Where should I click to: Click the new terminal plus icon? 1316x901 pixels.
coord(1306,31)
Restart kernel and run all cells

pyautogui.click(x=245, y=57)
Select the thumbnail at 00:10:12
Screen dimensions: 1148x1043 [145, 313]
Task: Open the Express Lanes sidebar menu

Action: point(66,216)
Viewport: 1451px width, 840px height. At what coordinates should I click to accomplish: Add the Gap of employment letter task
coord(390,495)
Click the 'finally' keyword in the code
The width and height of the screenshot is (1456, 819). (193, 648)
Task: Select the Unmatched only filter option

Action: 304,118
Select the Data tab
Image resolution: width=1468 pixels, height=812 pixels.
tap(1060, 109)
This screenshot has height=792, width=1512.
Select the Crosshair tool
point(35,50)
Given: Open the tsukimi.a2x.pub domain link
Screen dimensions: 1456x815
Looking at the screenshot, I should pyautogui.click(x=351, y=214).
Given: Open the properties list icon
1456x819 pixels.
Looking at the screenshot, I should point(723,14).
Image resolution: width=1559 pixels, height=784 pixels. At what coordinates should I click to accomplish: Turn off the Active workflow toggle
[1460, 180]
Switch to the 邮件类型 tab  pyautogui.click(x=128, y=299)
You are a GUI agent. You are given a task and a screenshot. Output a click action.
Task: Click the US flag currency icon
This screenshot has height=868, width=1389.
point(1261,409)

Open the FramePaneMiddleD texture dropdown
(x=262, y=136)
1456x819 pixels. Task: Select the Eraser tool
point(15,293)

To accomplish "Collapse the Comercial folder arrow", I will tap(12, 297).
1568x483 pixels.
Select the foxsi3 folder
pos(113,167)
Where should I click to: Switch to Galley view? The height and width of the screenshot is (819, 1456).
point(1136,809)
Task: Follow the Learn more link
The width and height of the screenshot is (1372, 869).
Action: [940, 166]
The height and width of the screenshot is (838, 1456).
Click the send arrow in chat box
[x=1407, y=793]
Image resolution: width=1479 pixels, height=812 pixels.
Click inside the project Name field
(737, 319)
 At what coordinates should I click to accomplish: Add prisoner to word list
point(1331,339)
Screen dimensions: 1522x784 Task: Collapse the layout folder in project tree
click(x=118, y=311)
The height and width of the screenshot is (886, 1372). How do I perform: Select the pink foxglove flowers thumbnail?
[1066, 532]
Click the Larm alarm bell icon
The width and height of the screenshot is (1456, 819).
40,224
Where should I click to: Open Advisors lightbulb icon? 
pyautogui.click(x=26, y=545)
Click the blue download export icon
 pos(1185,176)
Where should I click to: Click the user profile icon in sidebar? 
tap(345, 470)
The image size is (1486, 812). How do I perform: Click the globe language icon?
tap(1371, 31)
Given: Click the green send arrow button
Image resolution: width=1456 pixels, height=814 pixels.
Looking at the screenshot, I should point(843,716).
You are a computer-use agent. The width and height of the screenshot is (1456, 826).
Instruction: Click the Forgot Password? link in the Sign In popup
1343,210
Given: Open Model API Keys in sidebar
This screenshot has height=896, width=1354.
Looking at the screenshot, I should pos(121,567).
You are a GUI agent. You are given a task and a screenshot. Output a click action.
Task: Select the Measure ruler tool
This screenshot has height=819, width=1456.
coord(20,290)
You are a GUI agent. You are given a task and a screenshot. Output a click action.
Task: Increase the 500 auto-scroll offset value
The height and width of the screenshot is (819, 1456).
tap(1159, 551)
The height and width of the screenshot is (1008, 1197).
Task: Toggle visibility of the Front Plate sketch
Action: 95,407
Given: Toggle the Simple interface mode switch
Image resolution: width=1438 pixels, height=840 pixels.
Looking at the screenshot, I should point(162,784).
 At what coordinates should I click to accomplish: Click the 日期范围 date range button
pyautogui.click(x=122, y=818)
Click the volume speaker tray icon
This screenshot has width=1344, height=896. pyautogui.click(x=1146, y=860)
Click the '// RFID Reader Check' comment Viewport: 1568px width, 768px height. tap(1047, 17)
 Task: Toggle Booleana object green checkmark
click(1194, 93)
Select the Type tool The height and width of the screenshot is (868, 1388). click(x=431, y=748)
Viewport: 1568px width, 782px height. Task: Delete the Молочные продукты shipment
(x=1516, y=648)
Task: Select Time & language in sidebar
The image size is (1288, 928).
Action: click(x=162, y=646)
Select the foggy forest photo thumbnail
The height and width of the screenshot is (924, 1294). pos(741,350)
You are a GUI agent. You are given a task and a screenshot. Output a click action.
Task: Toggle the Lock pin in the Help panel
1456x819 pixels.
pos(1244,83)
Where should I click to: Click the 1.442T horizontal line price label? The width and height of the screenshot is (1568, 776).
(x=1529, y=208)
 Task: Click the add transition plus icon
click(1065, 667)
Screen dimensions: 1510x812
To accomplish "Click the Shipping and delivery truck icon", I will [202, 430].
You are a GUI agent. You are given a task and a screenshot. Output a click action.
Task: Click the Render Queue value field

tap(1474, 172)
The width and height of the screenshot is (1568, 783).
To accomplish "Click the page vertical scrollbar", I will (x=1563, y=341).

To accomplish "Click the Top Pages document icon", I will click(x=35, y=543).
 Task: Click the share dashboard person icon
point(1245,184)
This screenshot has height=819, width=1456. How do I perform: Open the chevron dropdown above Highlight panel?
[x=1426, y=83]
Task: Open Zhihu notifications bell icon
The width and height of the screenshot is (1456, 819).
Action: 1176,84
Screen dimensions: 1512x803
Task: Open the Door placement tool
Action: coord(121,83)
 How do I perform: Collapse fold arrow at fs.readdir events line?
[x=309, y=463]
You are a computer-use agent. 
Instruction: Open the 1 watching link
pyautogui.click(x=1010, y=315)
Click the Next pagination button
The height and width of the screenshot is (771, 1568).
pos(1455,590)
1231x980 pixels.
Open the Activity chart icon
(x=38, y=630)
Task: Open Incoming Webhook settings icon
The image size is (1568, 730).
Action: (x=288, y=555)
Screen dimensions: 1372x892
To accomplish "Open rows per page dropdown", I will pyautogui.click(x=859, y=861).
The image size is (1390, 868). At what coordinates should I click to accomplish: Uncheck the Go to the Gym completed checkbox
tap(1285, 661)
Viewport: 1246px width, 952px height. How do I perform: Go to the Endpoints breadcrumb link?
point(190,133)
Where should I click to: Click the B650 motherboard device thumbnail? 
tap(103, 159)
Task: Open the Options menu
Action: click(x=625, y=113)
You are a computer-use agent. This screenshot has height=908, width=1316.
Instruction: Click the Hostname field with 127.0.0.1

--------

- What the task asks
Return the data above in full, keeping each line exactly as it stands.

- Reply
Where should I click to: Click the new terminal plus icon? 1316x901 pixels.
coord(1306,31)
Restart kernel and run all cells

pyautogui.click(x=245, y=57)
Select the thumbnail at 00:10:12
Screen dimensions: 1148x1043 [145, 313]
Task: Open the Express Lanes sidebar menu

Action: point(66,216)
Viewport: 1451px width, 840px height. At what coordinates should I click to accomplish: Add the Gap of employment letter task
coord(390,495)
Click the 'finally' keyword in the code
The width and height of the screenshot is (1456, 819). (193, 648)
Task: Select the Unmatched only filter option

Action: 304,118
Select the Data tab
Image resolution: width=1468 pixels, height=812 pixels.
tap(1060, 109)
This screenshot has height=792, width=1512.
Select the Crosshair tool
point(35,50)
Given: Open the tsukimi.a2x.pub domain link
Screen dimensions: 1456x815
Looking at the screenshot, I should pyautogui.click(x=351, y=214).
Given: Open the properties list icon
1456x819 pixels.
Looking at the screenshot, I should point(723,14).
Image resolution: width=1559 pixels, height=784 pixels. At what coordinates should I click to accomplish: Turn off the Active workflow toggle
[1460, 180]
Switch to the 邮件类型 tab  pyautogui.click(x=128, y=299)
You are a GUI agent. You are given a task and a screenshot. Output a click action.
Task: Click the US flag currency icon
This screenshot has height=868, width=1389.
point(1261,409)

Open the FramePaneMiddleD texture dropdown
(x=262, y=136)
1456x819 pixels. Task: Select the Eraser tool
point(15,293)

To accomplish "Collapse the Comercial folder arrow", I will tap(12, 297).
1568x483 pixels.
Select the foxsi3 folder
pos(113,167)
Where should I click to: Switch to Galley view? The height and width of the screenshot is (819, 1456).
point(1136,809)
Task: Follow the Learn more link
The width and height of the screenshot is (1372, 869).
Action: [940, 166]
The height and width of the screenshot is (838, 1456).
Click the send arrow in chat box
[x=1407, y=793]
Image resolution: width=1479 pixels, height=812 pixels.
Click inside the project Name field
(737, 319)
 At what coordinates should I click to accomplish: Add prisoner to word list
point(1331,339)
Screen dimensions: 1522x784 Task: Collapse the layout folder in project tree
click(x=118, y=311)
The height and width of the screenshot is (886, 1372). How do I perform: Select the pink foxglove flowers thumbnail?
[1066, 532]
Click the Larm alarm bell icon
The width and height of the screenshot is (1456, 819).
40,224
Where should I click to: Open Advisors lightbulb icon? 
pyautogui.click(x=26, y=545)
Click the blue download export icon
 pos(1185,176)
Where should I click to: Click the user profile icon in sidebar? 
tap(345, 470)
The image size is (1486, 812). How do I perform: Click the globe language icon?
tap(1371, 31)
Given: Click the green send arrow button
Image resolution: width=1456 pixels, height=814 pixels.
Looking at the screenshot, I should point(843,716).
You are a computer-use agent. The width and height of the screenshot is (1456, 826).
Instruction: Click the Forgot Password? link in the Sign In popup
1343,210
Given: Open Model API Keys in sidebar
This screenshot has height=896, width=1354.
Looking at the screenshot, I should pos(121,567).
You are a GUI agent. You are given a task and a screenshot. Output a click action.
Task: Select the Measure ruler tool
This screenshot has height=819, width=1456.
coord(20,290)
You are a GUI agent. You are given a task and a screenshot. Output a click action.
Task: Increase the 500 auto-scroll offset value
The height and width of the screenshot is (819, 1456).
tap(1159, 551)
The height and width of the screenshot is (1008, 1197).
Task: Toggle visibility of the Front Plate sketch
Action: 95,407
Given: Toggle the Simple interface mode switch
Image resolution: width=1438 pixels, height=840 pixels.
Looking at the screenshot, I should point(162,784).
 At what coordinates should I click to accomplish: Click the 日期范围 date range button
pyautogui.click(x=122, y=818)
Click the volume speaker tray icon
This screenshot has width=1344, height=896. pyautogui.click(x=1146, y=860)
Click the '// RFID Reader Check' comment Viewport: 1568px width, 768px height. tap(1047, 17)
 Task: Toggle Booleana object green checkmark
click(1194, 93)
Select the Type tool The height and width of the screenshot is (868, 1388). click(x=431, y=748)
Viewport: 1568px width, 782px height. Task: Delete the Молочные продукты shipment
(x=1516, y=648)
Task: Select Time & language in sidebar
The image size is (1288, 928).
Action: click(x=162, y=646)
Select the foggy forest photo thumbnail
The height and width of the screenshot is (924, 1294). pos(741,350)
You are a GUI agent. You are given a task and a screenshot. Output a click action.
Task: Toggle the Lock pin in the Help panel
1456x819 pixels.
pos(1244,83)
Where should I click to: Click the 1.442T horizontal line price label? The width and height of the screenshot is (1568, 776).
(x=1529, y=208)
 Task: Click the add transition plus icon
click(1065, 667)
Screen dimensions: 1510x812
To accomplish "Click the Shipping and delivery truck icon", I will [202, 430].
You are a GUI agent. You are given a task and a screenshot. Output a click action.
Task: Click the Render Queue value field

tap(1474, 172)
The width and height of the screenshot is (1568, 783).
To accomplish "Click the page vertical scrollbar", I will (x=1563, y=341).

To accomplish "Click the Top Pages document icon", I will click(x=35, y=543).
 Task: Click the share dashboard person icon
point(1245,184)
This screenshot has height=819, width=1456. How do I perform: Open the chevron dropdown above Highlight panel?
[x=1426, y=83]
Task: Open Zhihu notifications bell icon
The width and height of the screenshot is (1456, 819).
Action: 1176,84
Screen dimensions: 1512x803
Task: Open the Door placement tool
Action: coord(121,83)
 How do I perform: Collapse fold arrow at fs.readdir events line?
[x=309, y=463]
You are a computer-use agent. 
Instruction: Open the 1 watching link
pyautogui.click(x=1010, y=315)
Click the Next pagination button
The height and width of the screenshot is (771, 1568).
pos(1455,590)
1231x980 pixels.
Open the Activity chart icon
(x=38, y=630)
Task: Open Incoming Webhook settings icon
The image size is (1568, 730).
Action: (x=288, y=555)
Screen dimensions: 1372x892
To accomplish "Open rows per page dropdown", I will pyautogui.click(x=859, y=861).
The image size is (1390, 868). At what coordinates should I click to accomplish: Uncheck the Go to the Gym completed checkbox
tap(1285, 661)
Viewport: 1246px width, 952px height. How do I perform: Go to the Endpoints breadcrumb link?
point(190,133)
Where should I click to: Click the B650 motherboard device thumbnail? 
tap(103, 159)
Task: Open the Options menu
Action: click(x=625, y=113)
You are a computer-use agent. This screenshot has height=908, width=1316.
Instruction: Click the Hostname field with 127.0.0.1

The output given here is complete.